A distro with enough options to satisfy the creators of every fork would be an unholy mess. 1,000 separate contributors are very good at adding every option under the sun to a piece of software. But reducing choices to the point where you can just burn a CD and "install Debian" is anti-parallelizable.

I think 10 different distributions are fine. 1000 distributions are not. Fedora is good for Gnome, Ubuntu is good for Unity, OpenSUSE is good for KDE, Arch Linux is good for minimalism, etc. All these distributions are good at something radically different which is fine but I want to use a different theme, let's create a new distribution or some driver didn't work on my system, so I am going to create a new distribution is hardly a valid reason.

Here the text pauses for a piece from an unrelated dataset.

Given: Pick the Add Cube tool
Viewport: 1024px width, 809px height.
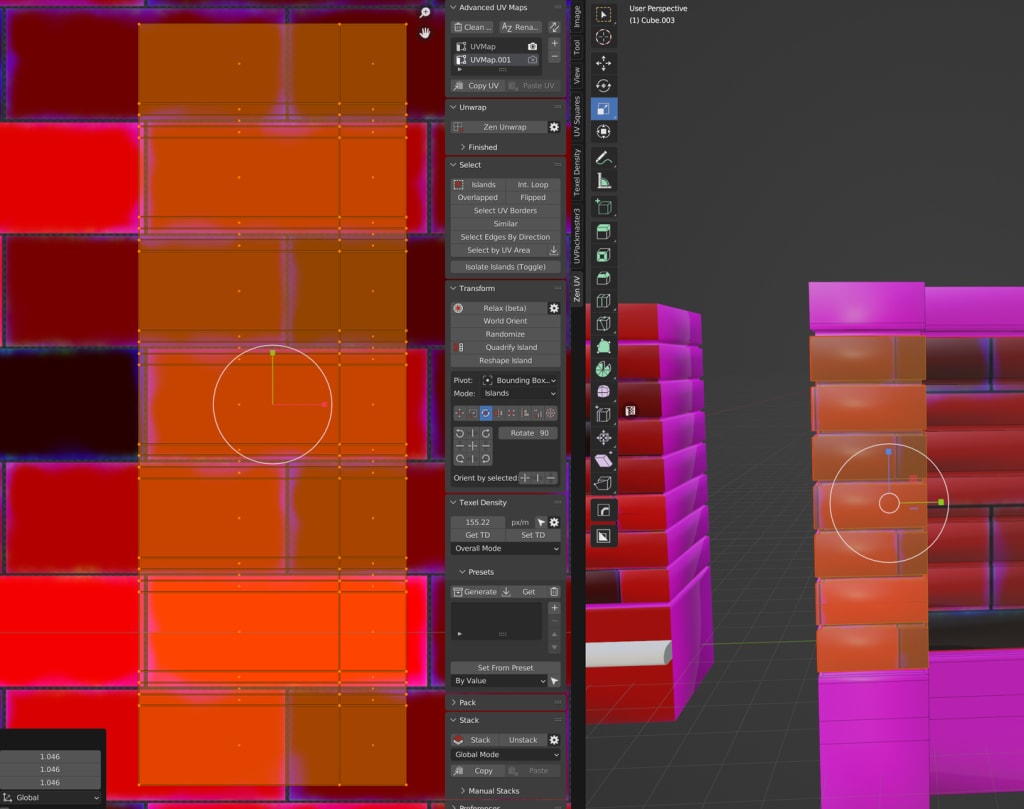Looking at the screenshot, I should [604, 207].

For me freedom means two things (1) contribute to up stream project (2) write free software.


Since someone intentionally created each fork, doing so was demonstrably not a "waste of time and manpower". If people perceive a problem, it demonstrably exists; whether or not other people also experience the same problem is scarcely relevant.

Outdated and misleading.

For instance, Korora is based on Fedora, not in Gentoo.


I put this chart as the example on https://en.wikipedia.org/wiki/List_of_software_forks

What tool was used to create this graph? Does anyone know?

I often find the need to create such a diagram.

I am hoping the answer is not Photoshop.


The comments in the SVG file indicate that it was made with Gnuclad: https://launchpad.net/gnuclad.

This is awesome, reminds me of this pngs I've been saving for a while (don't remember the source, but is probably written on the pngs somewhere)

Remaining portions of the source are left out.